Una mención de Cristina Kirchner a la necesidad de una ley de ética periodística devolvió a la superficie el debate sobre deontología profesional. Descartada como analizable la riesgosa hipótesis de que el Estado legisle sobre el tema, se presenta la oportunidad de analizar la utilidad de códigos de ética dictados por empresas, colectivos o sindicatos, definidos como autorregulatorios.
A la luz de experiencias nacionales e internacionales, podríamos concluir que la incidencia de esos textos es inversamente proporcional a la ambición contenida en sus postulados. A mi juicio, por dos motivos centrales.
1. Buena parte de lo prescripto son cuestiones evidentes, de las que antes que los códigos de ética se ocuparon los códigos penales y civiles.
2. Los aspectos más debatibles y menos (o no) judicializables forman parte de una letra que se torna inocua en momentos críticos, o que se presenta tan rígida que no contempla realidades que merecen consideraciones diferentes.
Sobre el primer punto, resulta obvio que ningún texto que fije pautas de comportamiento para periodistas se arriesgará a contradecir un ordenamiento jurídico democrático. Plagiar, mostrar el rostro de un niño sin permiso, violentar la intimidad, espiar a las fuentes o a colegas, agraviar a una minoría o inventar un testimonio motivan sanciones judiciales o administrativas de distinto grado.
En cuanto a los aspectos más debatibles e interesantes, muchos artículos, lejos de “orientar” comportamientos (la opción de mínima que los defensores de códigos de ética suelen enarbolar), terminan condenando a periodistas que ejercen la profesión en condiciones desventajosas, mientras permiten a quienes manejan más dinero, poder y relaciones sortear todo incumplimiento formal.
Varios son los ejemplos acerca del punto de fuga a la hora de la verdad, cuando las prescripciones de los códigos se tornan inocuas. Uno notorio se dio en Estados Unidos, donde todo medio de calidad que se precie de tal enarbola su código de ética, pero ello no evitó que The New York Times (NYT) o The Washington Post (WP) actuaran como vehículos de la falsa versión de George W. Bush sobre las armas de destrucción masiva de Saddam Hussein. En consecuencia, en 2002-2003, en la nada quedaron el doble chequeo de datos, el off the record sólo como excepción y la debida distancia con las fuentes, un “abc” de las autorregulaciones.

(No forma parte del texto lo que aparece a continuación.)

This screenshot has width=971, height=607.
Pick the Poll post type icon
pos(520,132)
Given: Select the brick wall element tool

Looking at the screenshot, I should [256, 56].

Los ejemplos también recorren Europa. Periódicos referentes han evidenciado en años recientes bruscos cambios de postura en función de las alianzas políticas y económicas de sus empresas editoras, atenuados recién cuando se quejaron los lectores. Se trata del famoso contrato de lectura, antes que de cualquier otra cosa, y que también llevó al NYT y al WP a encabezar más tarde el esclarecimiento de las mentiras del Pentágono sobre Irak.
No todo son grandes trazos editoriales que llevan por delante pretenciosos artículos. Por caso, los códigos suelen dedicar uno o varios puntos a prohibir que los periodistas se ocupen de conseguir pauta publicitaria.

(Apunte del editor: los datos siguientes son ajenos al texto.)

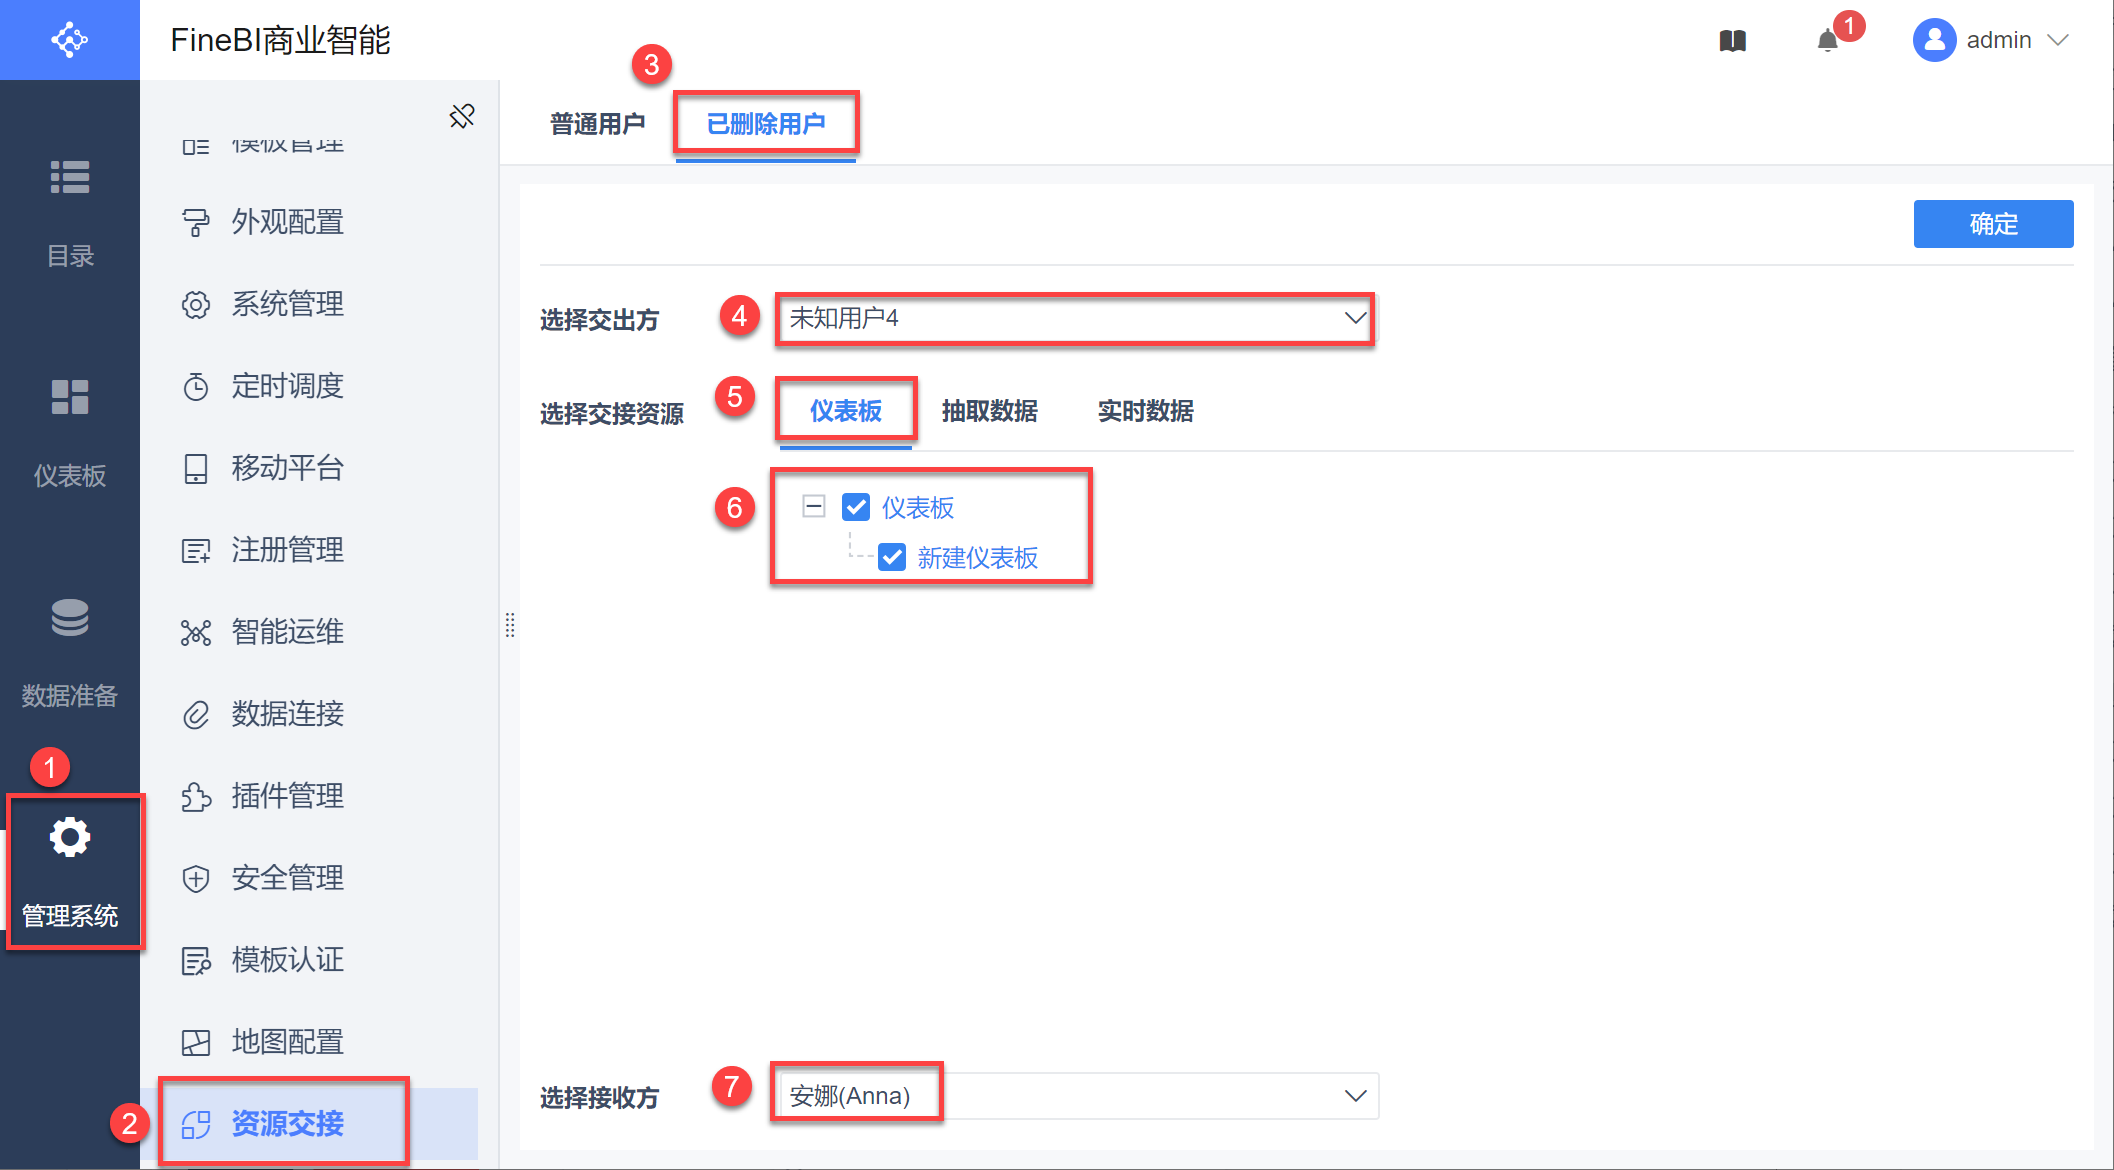The width and height of the screenshot is (2114, 1170).
Task: Open 安全管理 menu item
Action: point(287,878)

Este principio así declamado cabe tanto a los periodistas que trabajan, por ejemplo, en Goya o Berazategui, como a los rostros más conocidos e influyentes de Buenos Aires. De acuerdo con la norma, los primeros se verían forzados a lograr uno de los pocos puestos formales que se ofrecen en sus ciudades o a resignarse a abandonar la profesión, ya que en cierta parte de la Argentina, el acceso a un micrófono o a una página va atado a conseguir el auspiciante.

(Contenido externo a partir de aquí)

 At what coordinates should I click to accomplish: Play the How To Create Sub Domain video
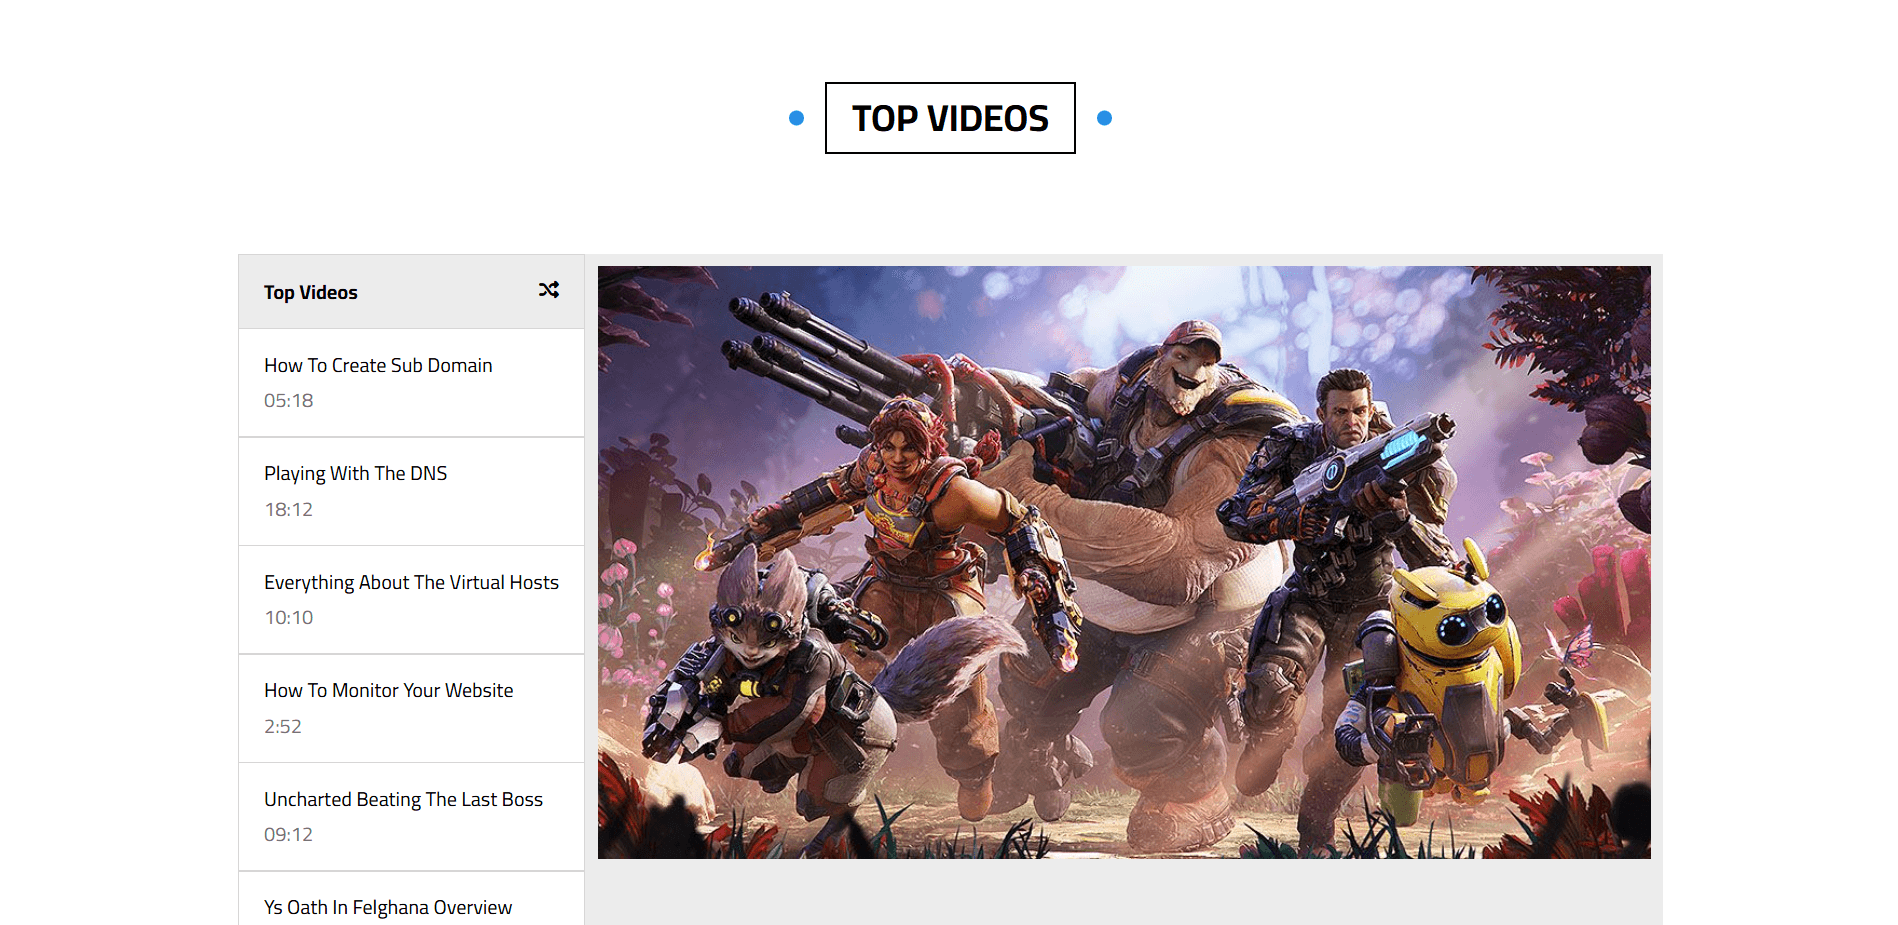pos(378,366)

Por el contrario, editores reconocidos tendrán siempre a mano ofertas de productoras para gestionar los más variados formatos para multiplicar sus ingresos (boletines, asesorías, charlas, etc.) y que les permitirán salvar todo incumplimiento en las formas. Dicho esto, abundan ejemplos de periodistas que se desempeñan en mercados reducidos y abusan al amparo de la “necesidad” de conseguir avisos, así como de importantes editores que escapan a maquillajes para hacer negocios.
Hace dos años, dado que tiempo atrás corredacté un código de ética, le pregunté al colombiano Javier Darío Restrepo, experimentado editor y experto en deontología, si estos textos no estaban condenados a transformarse en ornamentos. Me respondió que ello podría ocurrir, pero que, aun así, serían útiles como un “faro” orientativo. Si ése es el objetivo, cabe preguntarse entonces si no son mucho más convenientes y sinceras breves declaraciones de principios que den cauce a un medio o a un colectivo, antes que detallados artículos destinados a ser burlados.
Por lo demás, una mejor formación de los periodistas, la desconcentración del mercado, medios públicos ejemplares, instituciones como el defensor de las audiencias, controles cruzados, decálogos breves, sindicatos activos y algún tipo de derecho a réplica aparecen como herramientas genuinas que contribuirían a cometer menos pecados.
* Periodista en Ambito Financiero y docente en UCES.